NVIDIA-Merlin / core

Core Utilities for NVIDIA Merlin
Apache License 2.0
19 stars 14 forks source link

Add row_group_size argument to Dataset.to_parquet #218

Closed rjzamora closed 1 year ago

rjzamora commented 1 year ago

Adds simple row_group_size argument to Dataset.to_parquet, allowing users to set the maximum number of rows desired in a single Parquet row-group.

rjzamora commented 1 year ago

cc @rnyak

rnyak commented 1 year ago

@rjzamora looks like some tests are failing.

rjzamora commented 1 year ago

looks like some tests are failing.

Right, I guess CI is using a pretty old version of cudf - The necessary feature was exposed in cudf in 22.08 (https://github.com/rapidsai/cudf/pull/10980).
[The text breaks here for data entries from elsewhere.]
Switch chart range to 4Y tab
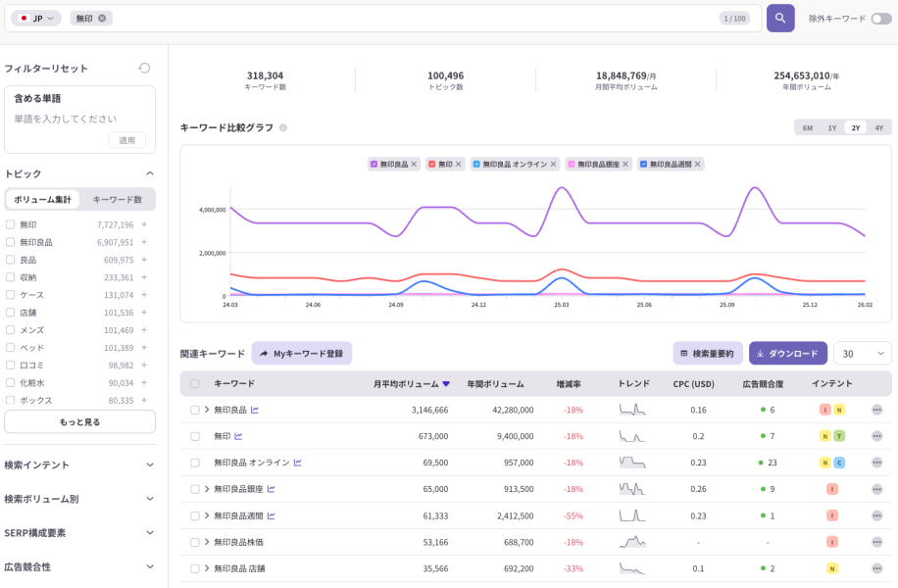This screenshot has height=588, width=898. point(880,127)
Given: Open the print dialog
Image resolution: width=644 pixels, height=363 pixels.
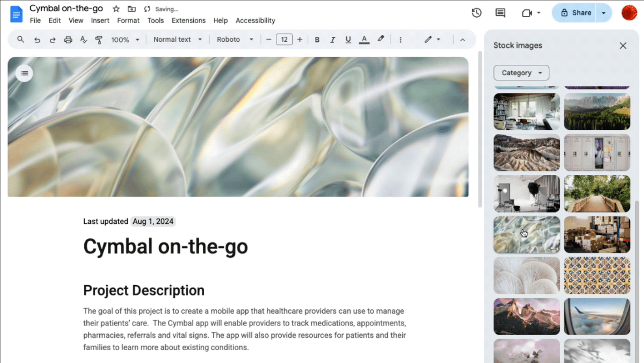Looking at the screenshot, I should coord(68,39).
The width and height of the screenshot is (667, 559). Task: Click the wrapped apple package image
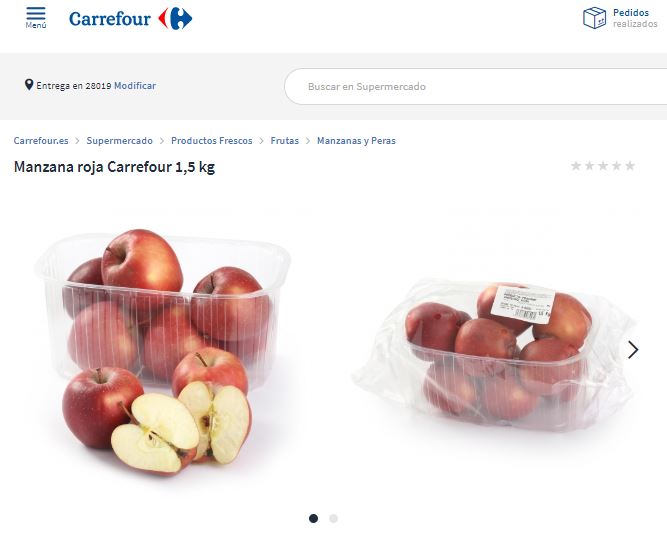click(493, 355)

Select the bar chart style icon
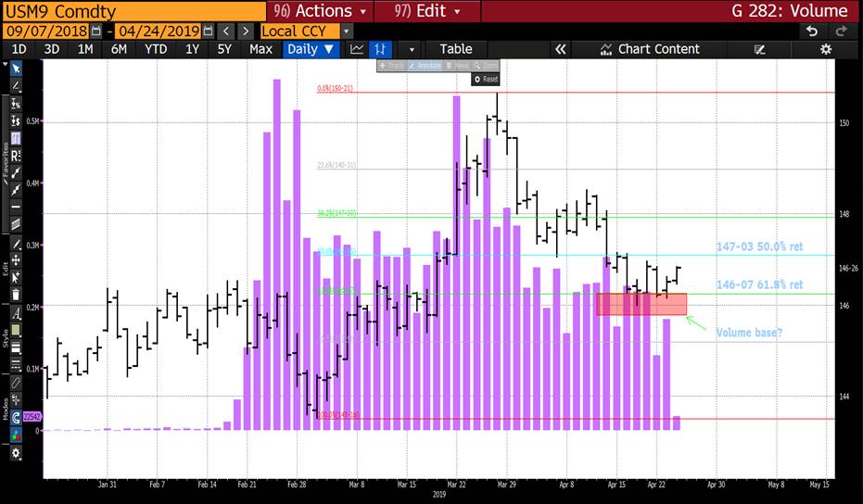(380, 49)
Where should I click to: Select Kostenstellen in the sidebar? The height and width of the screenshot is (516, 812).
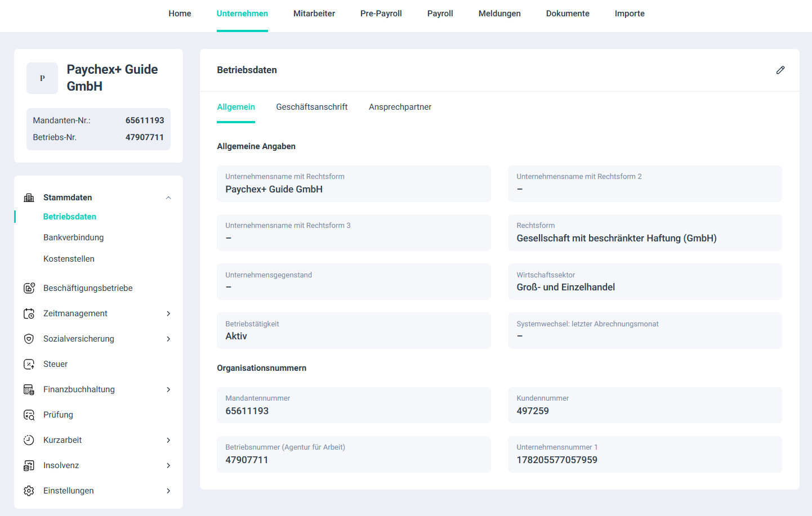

I guess we could just raise an error when the user tries to use this option with an older cudf release.

karlhigley commented 1 year ago

I think it's reasonable to require a new enough version of cudf instead of making code changes to accommodate older versions. I'm working on getting the CI image back up to date—with any luck, hopefully in the next week or so. (It's a slow process since it involves waiting on a lot of container builds.)

rjzamora commented 1 year ago

I think it's reasonable to require a new enough version of cudf instead of making code changes to accommodate older versions. I'm working on getting the CI image back up to date—with any luck, hopefully in the next week or so. (It's a slow process since it involves waiting on a lot of container builds.)

That makes sense to me - Thanks @karlhigley !

rnyak commented 1 year ago

@rjzamora and @karlhigley when do you think this PR can be revisited based on new cudf version comment? thanks.

karlhigley commented 1 year ago

The CI image has been updated to match our containers, so hopefully the tests will pass now 🤞🏻